Exercise requirements: Two lines below mark the span: the one containing "Task: Open the Share dropdown arrow" and the one containing "Given: Expand the 全部 dropdown under 分产品分日期统计". Set down both, plus every line between, exactly as they stand, and nothing else.

Dataset entries:
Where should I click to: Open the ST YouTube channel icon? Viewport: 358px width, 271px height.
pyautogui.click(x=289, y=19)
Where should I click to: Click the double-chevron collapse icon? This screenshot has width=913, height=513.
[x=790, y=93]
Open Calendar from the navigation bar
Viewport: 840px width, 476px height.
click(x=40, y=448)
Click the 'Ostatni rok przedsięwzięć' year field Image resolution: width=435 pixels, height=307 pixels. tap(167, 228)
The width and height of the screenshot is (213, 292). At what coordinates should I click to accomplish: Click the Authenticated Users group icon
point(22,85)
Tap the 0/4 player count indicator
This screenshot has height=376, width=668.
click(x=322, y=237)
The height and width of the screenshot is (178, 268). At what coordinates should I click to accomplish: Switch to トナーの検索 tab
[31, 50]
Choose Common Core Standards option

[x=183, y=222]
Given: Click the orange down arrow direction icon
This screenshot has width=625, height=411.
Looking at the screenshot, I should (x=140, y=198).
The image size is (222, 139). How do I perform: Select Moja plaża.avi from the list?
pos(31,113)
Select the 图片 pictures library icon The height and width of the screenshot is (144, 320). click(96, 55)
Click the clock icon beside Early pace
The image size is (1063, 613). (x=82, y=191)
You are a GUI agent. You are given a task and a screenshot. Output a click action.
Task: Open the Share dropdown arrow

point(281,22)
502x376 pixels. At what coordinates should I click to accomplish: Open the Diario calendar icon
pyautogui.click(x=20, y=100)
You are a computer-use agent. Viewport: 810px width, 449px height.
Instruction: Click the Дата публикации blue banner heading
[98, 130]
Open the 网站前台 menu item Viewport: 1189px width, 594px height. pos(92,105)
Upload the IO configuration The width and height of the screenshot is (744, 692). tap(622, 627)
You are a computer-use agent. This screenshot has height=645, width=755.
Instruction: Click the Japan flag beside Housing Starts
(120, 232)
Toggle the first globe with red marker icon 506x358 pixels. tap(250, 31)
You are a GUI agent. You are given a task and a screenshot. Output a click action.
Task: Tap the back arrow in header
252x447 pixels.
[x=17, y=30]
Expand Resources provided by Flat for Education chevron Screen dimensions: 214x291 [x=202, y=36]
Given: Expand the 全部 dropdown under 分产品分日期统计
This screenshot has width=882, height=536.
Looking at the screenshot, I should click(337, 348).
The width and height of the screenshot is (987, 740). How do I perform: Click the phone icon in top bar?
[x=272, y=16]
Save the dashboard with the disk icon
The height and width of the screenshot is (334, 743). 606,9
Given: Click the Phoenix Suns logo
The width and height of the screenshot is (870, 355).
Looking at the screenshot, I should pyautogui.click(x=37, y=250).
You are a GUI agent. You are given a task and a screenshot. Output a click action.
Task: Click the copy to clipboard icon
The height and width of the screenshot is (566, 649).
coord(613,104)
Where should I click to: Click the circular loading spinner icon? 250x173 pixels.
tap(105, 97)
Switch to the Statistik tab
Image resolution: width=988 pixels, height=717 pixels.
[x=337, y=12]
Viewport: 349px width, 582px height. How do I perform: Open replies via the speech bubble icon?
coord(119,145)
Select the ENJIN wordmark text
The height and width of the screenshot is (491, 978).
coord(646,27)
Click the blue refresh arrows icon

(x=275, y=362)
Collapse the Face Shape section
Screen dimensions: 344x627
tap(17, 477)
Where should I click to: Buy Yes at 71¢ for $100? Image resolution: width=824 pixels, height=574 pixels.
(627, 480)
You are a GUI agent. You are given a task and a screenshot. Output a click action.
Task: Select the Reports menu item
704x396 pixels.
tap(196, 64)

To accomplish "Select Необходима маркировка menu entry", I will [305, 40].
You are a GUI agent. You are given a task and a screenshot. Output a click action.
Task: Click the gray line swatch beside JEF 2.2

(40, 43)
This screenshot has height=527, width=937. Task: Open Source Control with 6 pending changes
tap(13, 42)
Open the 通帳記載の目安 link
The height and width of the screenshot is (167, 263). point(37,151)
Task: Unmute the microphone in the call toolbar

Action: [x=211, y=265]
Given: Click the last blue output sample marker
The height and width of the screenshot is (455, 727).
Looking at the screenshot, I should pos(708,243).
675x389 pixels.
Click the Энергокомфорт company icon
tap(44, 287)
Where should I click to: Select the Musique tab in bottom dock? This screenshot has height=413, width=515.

Expected answer:
Task: Open the Share dropdown arrow

point(281,22)
502x376 pixels. At what coordinates should I click to accomplish: Open the Diario calendar icon
pyautogui.click(x=20, y=100)
You are a computer-use agent. Viewport: 810px width, 449px height.
Instruction: Click the Дата публикации blue banner heading
[98, 130]
Open the 网站前台 menu item Viewport: 1189px width, 594px height. pos(92,105)
Upload the IO configuration The width and height of the screenshot is (744, 692). tap(622, 627)
You are a computer-use agent. This screenshot has height=645, width=755.
Instruction: Click the Japan flag beside Housing Starts
(120, 232)
Toggle the first globe with red marker icon 506x358 pixels. tap(250, 31)
You are a GUI agent. You are given a task and a screenshot. Output a click action.
Task: Tap the back arrow in header
252x447 pixels.
[x=17, y=30]
Expand Resources provided by Flat for Education chevron Screen dimensions: 214x291 [x=202, y=36]
Given: Expand the 全部 dropdown under 分产品分日期统计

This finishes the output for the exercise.